## [EXTRAIT]
※ ※ ※

Pourquoi la margarita
(le cocktail, pas la pizza) s’appelle comme ça ?
Il en va de la margarita (le cocktail, pas la pizza) comme des chansons de Zaho de Sagazan : une m’est agréable, pour la suivante, ça passe, mais, dès la troisième, ça me saoule ! Il faut dire qu’outre le sel et le citron vert, elle contient une bonne dose de Cointreau et de tequila (la margarita bien sûr, pas Zaho). Le premier est une fameuse liqueur angevine à base d’écorces d’orange, inventée en 1885 par Édouard Cointreau. D’où son nom, forcément ! La seconde est une eau-de-vie que les Mexicains tirent de la distillation de l’agave bleu. Et mon tout est assez riche en alcool pour vous faire rire de pas grand-chose, sortir des sottises ou des déclarations d’amour (dans les deux cas, on les regrettera pareillement à son réveil), parler fort et gesticuler, transpirer, tituber et, passé le verre de trop, vomir lamentablement dans les toilettes ou le jardin. Santé !

※ ※ ※

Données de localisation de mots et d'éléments
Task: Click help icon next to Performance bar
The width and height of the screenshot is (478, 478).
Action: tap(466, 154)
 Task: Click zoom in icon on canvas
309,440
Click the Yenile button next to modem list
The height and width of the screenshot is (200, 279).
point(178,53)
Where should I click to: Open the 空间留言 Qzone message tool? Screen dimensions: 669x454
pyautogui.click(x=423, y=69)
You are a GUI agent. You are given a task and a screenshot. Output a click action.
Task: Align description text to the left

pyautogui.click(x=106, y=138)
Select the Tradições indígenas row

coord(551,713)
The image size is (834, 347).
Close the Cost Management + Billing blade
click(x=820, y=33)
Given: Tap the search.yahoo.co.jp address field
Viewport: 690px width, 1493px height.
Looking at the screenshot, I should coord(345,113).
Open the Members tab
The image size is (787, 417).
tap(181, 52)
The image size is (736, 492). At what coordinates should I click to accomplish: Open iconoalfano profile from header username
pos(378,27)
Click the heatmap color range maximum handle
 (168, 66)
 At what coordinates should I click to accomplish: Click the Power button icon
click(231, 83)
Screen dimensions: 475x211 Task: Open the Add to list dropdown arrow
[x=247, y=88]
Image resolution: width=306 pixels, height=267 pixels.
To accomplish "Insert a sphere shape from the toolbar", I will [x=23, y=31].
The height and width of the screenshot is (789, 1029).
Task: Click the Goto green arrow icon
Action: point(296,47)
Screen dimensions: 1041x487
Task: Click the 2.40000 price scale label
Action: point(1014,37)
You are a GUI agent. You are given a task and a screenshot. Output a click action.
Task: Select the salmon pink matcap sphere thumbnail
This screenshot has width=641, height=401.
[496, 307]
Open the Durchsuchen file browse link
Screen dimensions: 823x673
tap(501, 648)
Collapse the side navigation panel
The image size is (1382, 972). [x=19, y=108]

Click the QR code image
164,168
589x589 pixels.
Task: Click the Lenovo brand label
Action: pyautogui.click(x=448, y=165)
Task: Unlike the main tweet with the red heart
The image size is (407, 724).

※ ※ ※

## [CONSIGNES]
**a)** Modifiez les données en partant de leur première ligne et en vous arrêtant après la ligne qui contient "[x=247, y=88]". Remplacez-y "dropdown arrow" par "dropdown menu" sans rien changer d'autre.
**b)** Reprenez le texte sur la margarita et poursuivez-le après sa dernière phrase.

## [RÉPONSES ATTENDUES]
**a)**
Task: Click help icon next to Performance bar
The width and height of the screenshot is (478, 478).
Action: tap(466, 154)
 Task: Click zoom in icon on canvas
309,440
Click the Yenile button next to modem list
The height and width of the screenshot is (200, 279).
point(178,53)
Where should I click to: Open the 空间留言 Qzone message tool? Screen dimensions: 669x454
pyautogui.click(x=423, y=69)
You are a GUI agent. You are given a task and a screenshot. Output a click action.
Task: Align description text to the left

pyautogui.click(x=106, y=138)
Select the Tradições indígenas row

coord(551,713)
The image size is (834, 347).
Close the Cost Management + Billing blade
click(x=820, y=33)
Given: Tap the search.yahoo.co.jp address field
Viewport: 690px width, 1493px height.
Looking at the screenshot, I should coord(345,113).
Open the Members tab
The image size is (787, 417).
tap(181, 52)
The image size is (736, 492). At what coordinates should I click to accomplish: Open iconoalfano profile from header username
pos(378,27)
Click the heatmap color range maximum handle
 (168, 66)
 At what coordinates should I click to accomplish: Click the Power button icon
click(231, 83)
Screen dimensions: 475x211 Task: Open the Add to list dropdown menu
[x=247, y=88]

**b)**
Que l’on en abuse ou, comme le veut la formule consacrée, qu’on le consomme avec modération, ce breuvage reste unique en son genre. En effet, de tous les grands classiques de la mixologie, cet art du mélange alcoolisé, la margarita (le cocktail, pas la pizza), est à ma connaissance le seul qui ne soit pas issu des expériences d’un bartender en quête d’originalité ou d’un alcoolique éclusant les fonds de verre en fin de soirée. Non, elle a été inventée par une dame tout ce qu’il y a de plus respectable et c’est d’ailleurs à cette maternité que la boisson doit son nom.
DU PLONGEOIR AUX COMPTOIRS
Nous sommes en 1948. Le soleil brille sur la baie d’Acapulco, l’une des plus belles du Mexique. Comme nombre de ses compatriotes, Bill et Margaret Sames, couple modèle de la bonne société de Dallas, coulent des jours tranquilles au bord d’une piscine, dans leur villa envahie d’amis. Trop tranquilles ! L’oisiveté est mère de tous les vices, comme me l’a souvent rappelé ma grand-mère, et l’alcool en est un que la riche Texane se met en tête de cultiver. Pour fuir la torpeur tropicale et réveiller l’enthousiasme de ses camarades, elle décide en effet d’inventer le premier cocktail au monde à base de tequila, le tord-boyaux local. Elle a très vite l’idée de le marier à l’un de ses péchés mignons : le Cointreau.
« JE BOIS POUR RENDRE LES AUTRES INTÉRESSANTS. »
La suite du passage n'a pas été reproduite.